Dora helps young minds explore

Dora the Explorer live

The New Alexandra Theatre

TRANSFORMING a children’s TV cartoon series to the stage is not the easiest of tasks but Nickelodeon seem to have done a pretty good job.

They avoid the inevitable comparisons with the US TV series by encasing the actors in giant costumes of the characters they are portraying and using a recorded soundtrack, which is perhaps as close as you are going to get to the original and it works for the target audience of pre-school youngsters..

We have Dora, she’s the explorer you see, and Boots the monkey, her best friend, then there is Diego her cousin, Tico the squirrel, Benny the Bull, Isa the iguana, Backpack who goes with Dora on her adventures and the talking Map.

Then we have the baddy, Swiper the Fox, who is so bad at being a baddy he must have a day job as well to keep body and brush together.

This isn’t high quality drama and the plot and storyline, at least in adult eyes, does not take kindly to scrutiny. Dora has lost her teddy bear, Osito,  and all her friends have lost their favourite toys so Dora launches an expedition to the City of Lost Toys to find them all.

That involves a trip through the  numbers pyramid and the mixed up jungle before arriving at the city and getting all the toys back. And that’s it.

But perhaps adults are not the right people to ask. The children in the audience, apart from one who thought banging seats up and down for 20 minutes was fun and will be lucky to see his next birthday unscathed, thought it was wonderful.

At every encouragement from the stage to jump, clap, push, wave or shout there was no shortage of enthusiastic volunteers.
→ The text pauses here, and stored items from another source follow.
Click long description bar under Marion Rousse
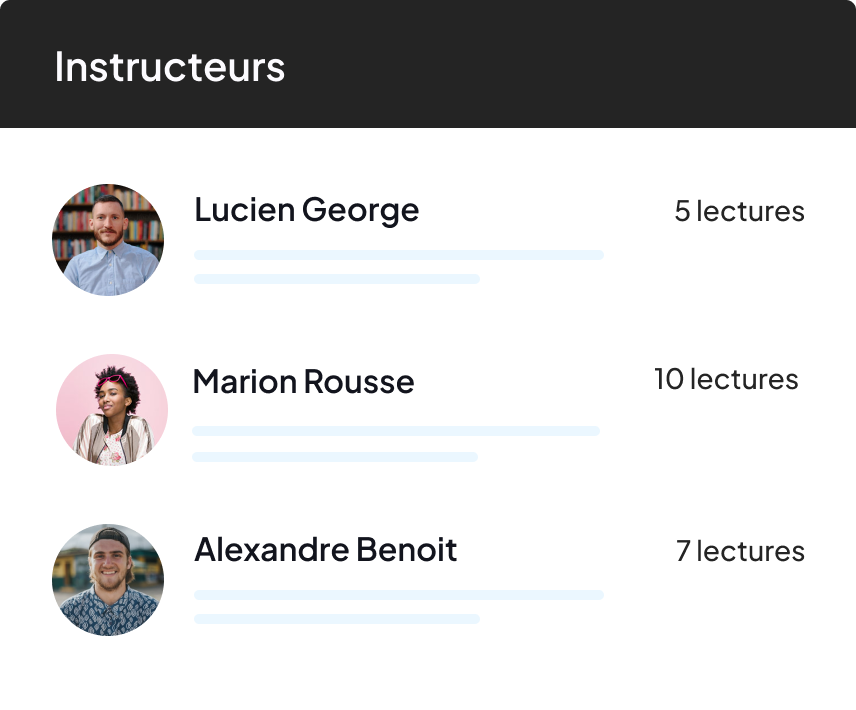Screen dimensions: 856x710 coord(396,431)
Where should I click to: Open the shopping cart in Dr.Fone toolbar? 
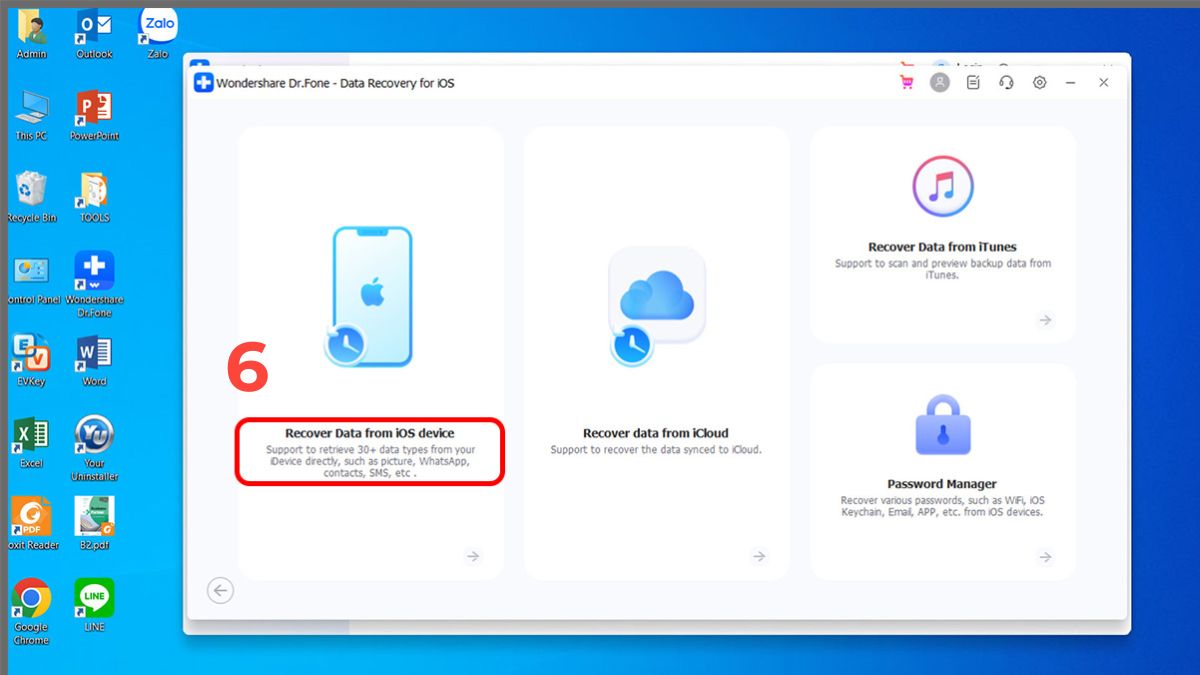point(906,83)
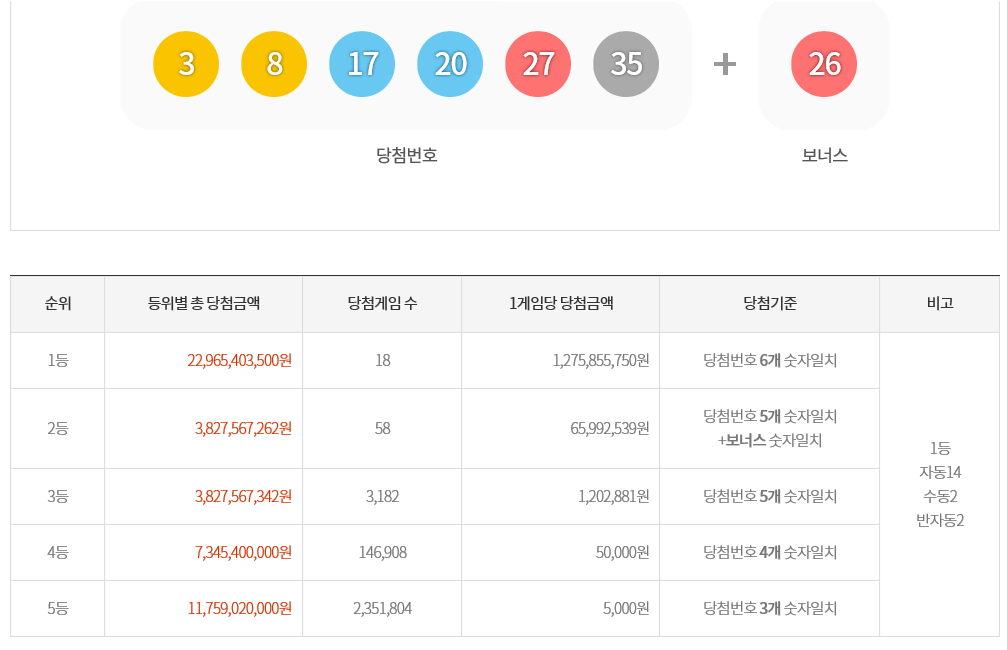Image resolution: width=1007 pixels, height=650 pixels.
Task: Click the blue ball numbered 17
Action: pyautogui.click(x=362, y=64)
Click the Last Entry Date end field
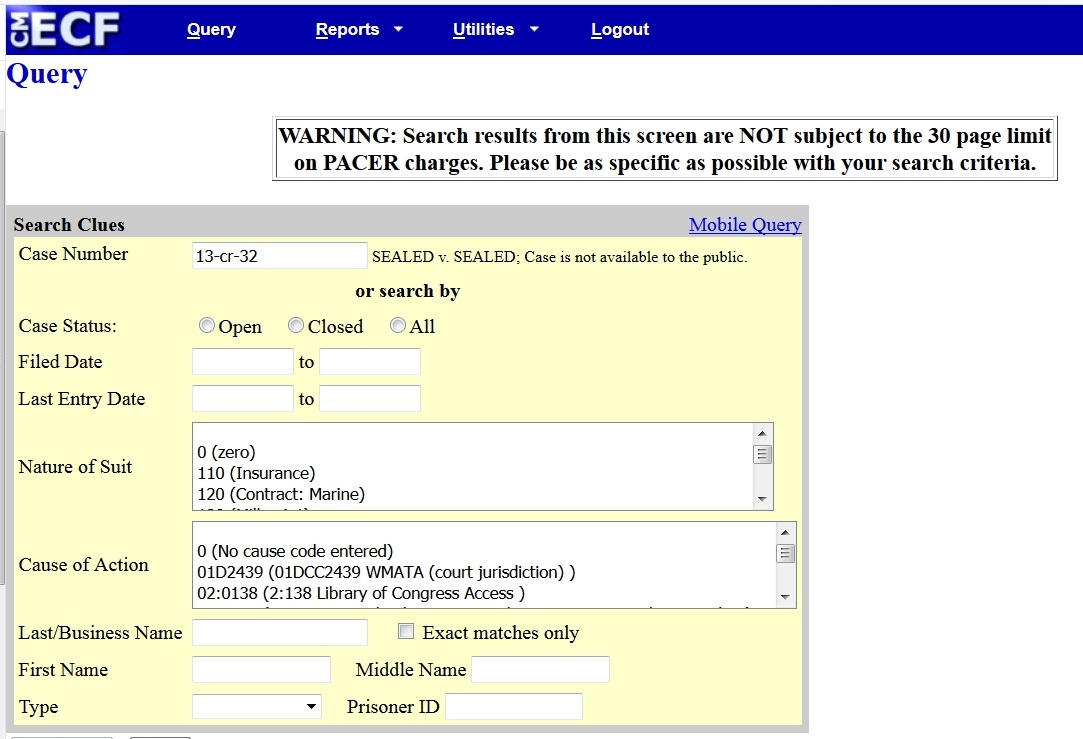This screenshot has height=739, width=1083. coord(369,399)
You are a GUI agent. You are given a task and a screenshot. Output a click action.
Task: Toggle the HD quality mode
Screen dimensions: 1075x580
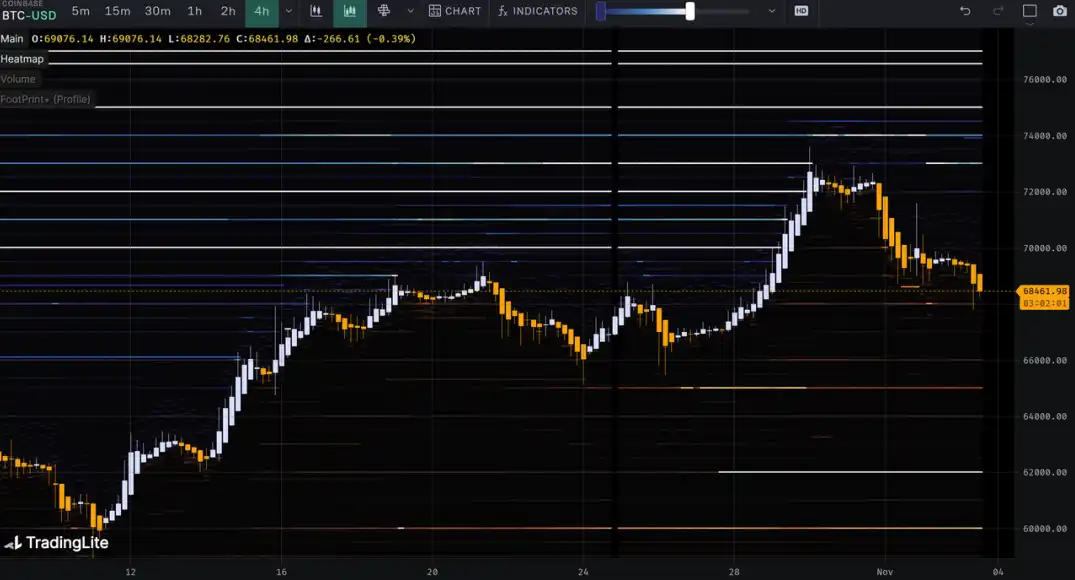point(801,11)
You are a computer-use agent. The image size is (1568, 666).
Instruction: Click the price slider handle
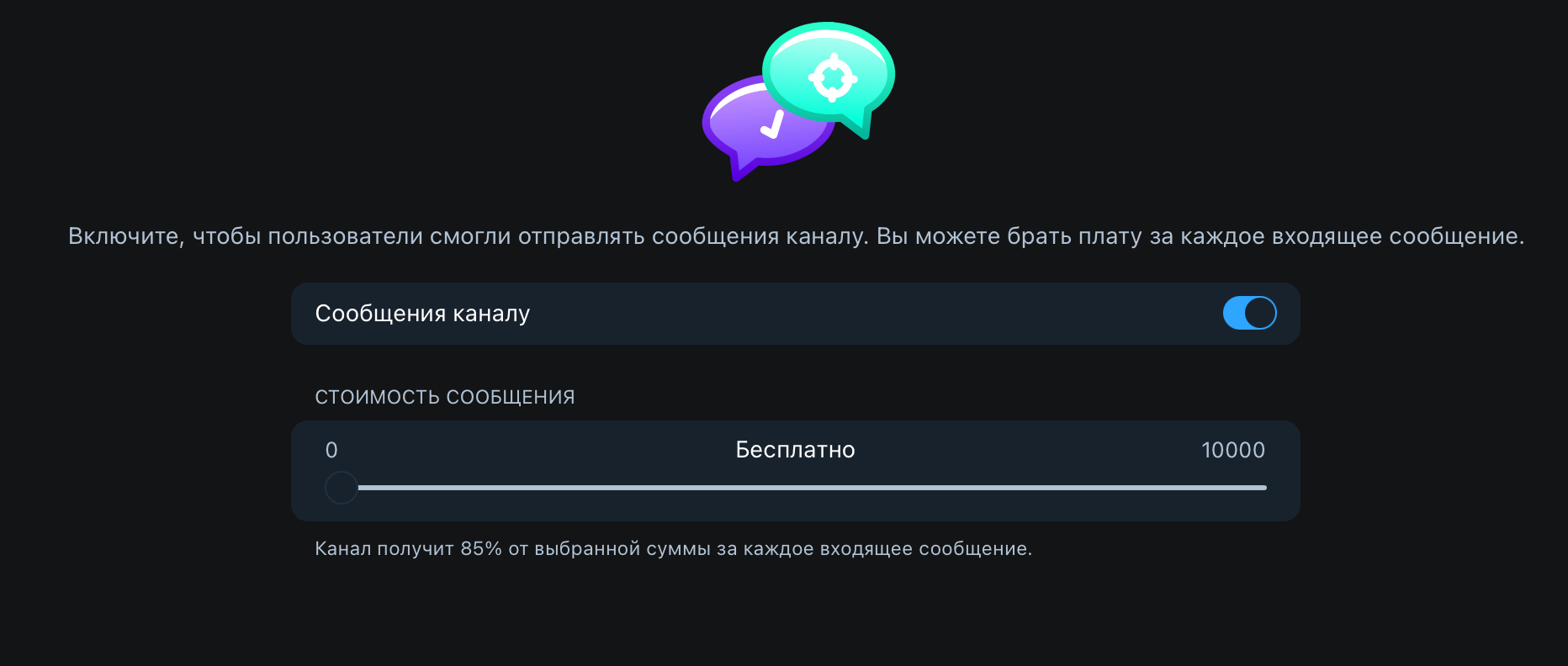(x=342, y=488)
My two year-old grandson sat transfixed through both half hour acts. He clapped when everyone else did, he clambered into the aisles to jump up and down when requested, he marvelled at the stars that swept over the ceiling a frequent intervals and his face lit up in amazed wonder as the audience were flooded in a deluge of bubbles from the roof, trying to catch them as they fell to earth and vansihed.

At the end he dragged me to the front and deemanded to be lifted up just to look and marvel at the stage where it all happened. If this was theatre, then he was hooked.

This is a show which shows its American origins with its emphasis on learning Spanish words – we have an Hispanic population of about 180,000 against 52 million in the USA.

But to the pre-school youngsters in the audience it was and hour of magical wonder – and with ice cream, drinks and all manner of goodies in the middle to boot.

The fixed foam heads which never blinked or showed any expression might have been a little disturbing for adults but the children didn’t seem to mind  - to them these were the characters they see on TV.

The cast (Samantha Brown, Holly Kristina Calf, Aimée Clara. Amelia Coles, Dominique Hamilton, Laura Naylor, Olly Pike and Sophie Wilkins) worked hard in what must be stiflingly hot costumes with plenty of catchy songs and dances the children seemed to know  - I must confess Dora is not on my list of essential viewing - keeping up the necessary cracking pace as young children can get bored and lose interest remarkably quickly at the merest hint of flagging.

 The most important thing of all though was that this was live theatre; perhaps not great theatre but with enough spectacle and excitement to show youngsters that the theatre is a magical and wonderful place. Dora might be entertainment but it is more importantly an investment in the next generation of theatre goers, which can’t be bad.